To Preserve MFN Status, China Must Keep Promise to Hong Kong
The opinion-page article "To Protect Hong Kong, Preserve China's MFN Status," May 17, recommends that the United States government give the people of Hong Kong the option of a "safe exit" to the US, since the British territory (population 6 million) will become a Chinese region by the middle of 1997.
"If Hong Kongers are free to leave," the author argues, "China may be more likely to respect their rights." That's unrealistic and unhelpful.
China has formally pledged to maintain Hong Kong's way of life for at least 50 years. It is more likely to keep its promises on Hong Kong if its people stay and resist any infringement on their freedoms. China, of course, would love it if articulate and dedicated leaders such as Martin Lee, a lawyer, and Han Dongfang, a trade unionist, would flee into exile. Both, however, are determined to stay and to stay active.
But what if the likes of Martin Lee and Han Dongfang are locked up in solitary confinement after July 1997?
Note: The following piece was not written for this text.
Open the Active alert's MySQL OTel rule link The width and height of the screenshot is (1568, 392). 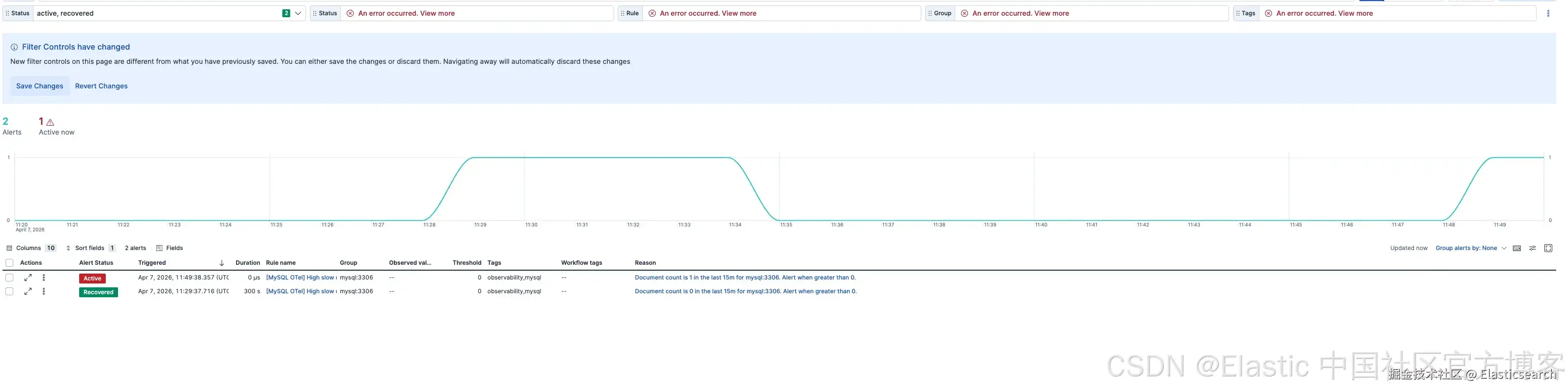(301, 278)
China needs to be told that any such failure to keep its pledges will have consequences, specifically on preserving the extremely generous trading privileges it now has as a Most Favored Nation (MFN) of the United States. If Congress once more permits President Clinton to renew MFN status in June, it should serve notice that preserving such status will depend on China preserving Hong Kong's way of life. Beijing deserves to know that now. So do the people of Hong Kong.
Robert A. Senser
Kids' Day Out at work
Regarding the editorial "Girls' Day Out," April 25: My company offers a Kids' Day Out to the children of all employees. We have selected a day in July when everyone's children from age 5 to 20 can come to work with their parents for a half day.
This special day for children of either sex is set aside for several purposes. First, it provides children a close-up perspective of what their parents do, and their work environment.
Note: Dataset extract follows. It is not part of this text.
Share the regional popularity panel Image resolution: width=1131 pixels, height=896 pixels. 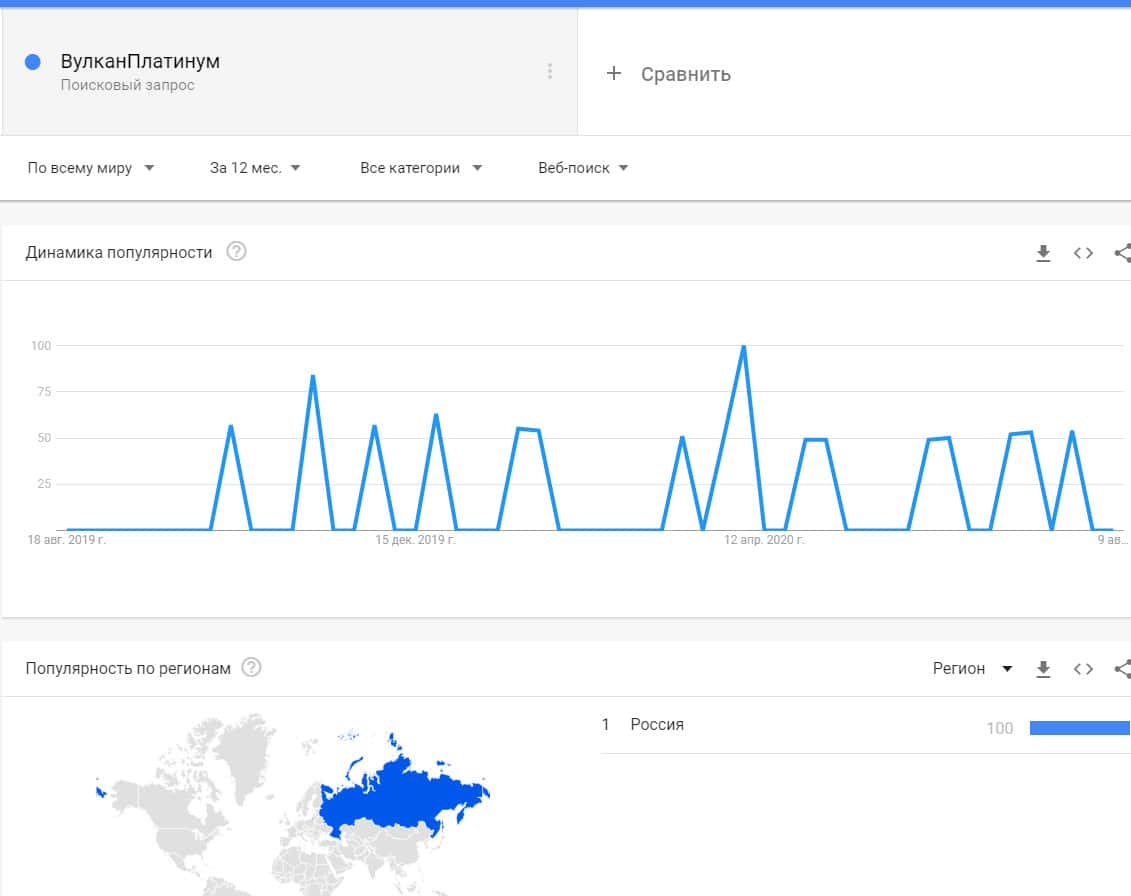1122,669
Second, we take the opportunity to expose the children to a variety of career options. Within our headquarters office we have engineers, accountants, lawyers, secretaries, sales representatives, technicians, and computer professionals. The youngsters interface with these people to get a better understanding of what goes on in the workplace.
Third, we want to educate our children about our company and the products we make so they have a greater appreciation of the complexity of manufacturing and commerce.
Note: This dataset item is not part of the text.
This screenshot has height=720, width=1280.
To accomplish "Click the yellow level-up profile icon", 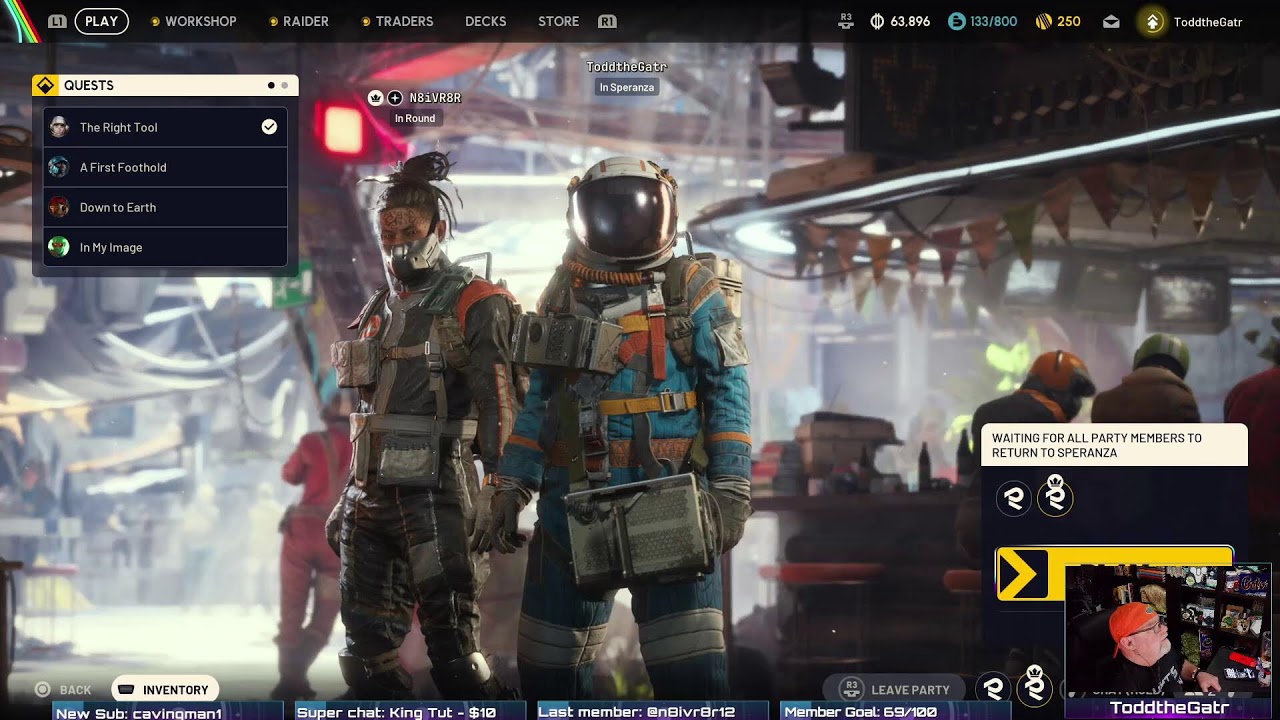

We want to help them learn the interrelationship of products and processes of things they use everyday. Most important, we want our children to have fun, so we play games and watch videos. They're also given a free T-shirt and lunch.
The company recognizes that our children are the most valuable resource we have for the future prosperity of our company and our country. All of our children need to understand that they are important and can make a contribution. As we expose them to the workplace, they will see that it takes a variety of skills and individuals to make up a company and that each of them has a niche.
Lois Royle Marquardt
Safe, at last, in Israel
It is outrageous that the author of the opinion-page article "When Civilians Are Fair Game in War," April 25, raises the image of the Holocaust while blaming Israel for the outbreak of violence in Lebanon. The author ignores the other civilians affected by the conflict in Lebanon - namely the population of northern Israel.
Hizbullah, the pro-Iranian terrorist organization, has a long history of bloody anti-Israel violence. Most recently, Hizbullah's aggression and relentless firing of Katyusha rockets on Israeli civilians in the north forced hundreds of thousands of northern Israeli residents to flee their homes for safety in the south.
The thousands of residents who remained in northern Israel were forced to live in concrete bomb shelters for more than two weeks while Hizbullah's Katyushas continued to destroy their homes, businesses, vehicles, and schools.
Now that a cease-fire has successfully ended, civilians on both sides of the border will be able to return home safely.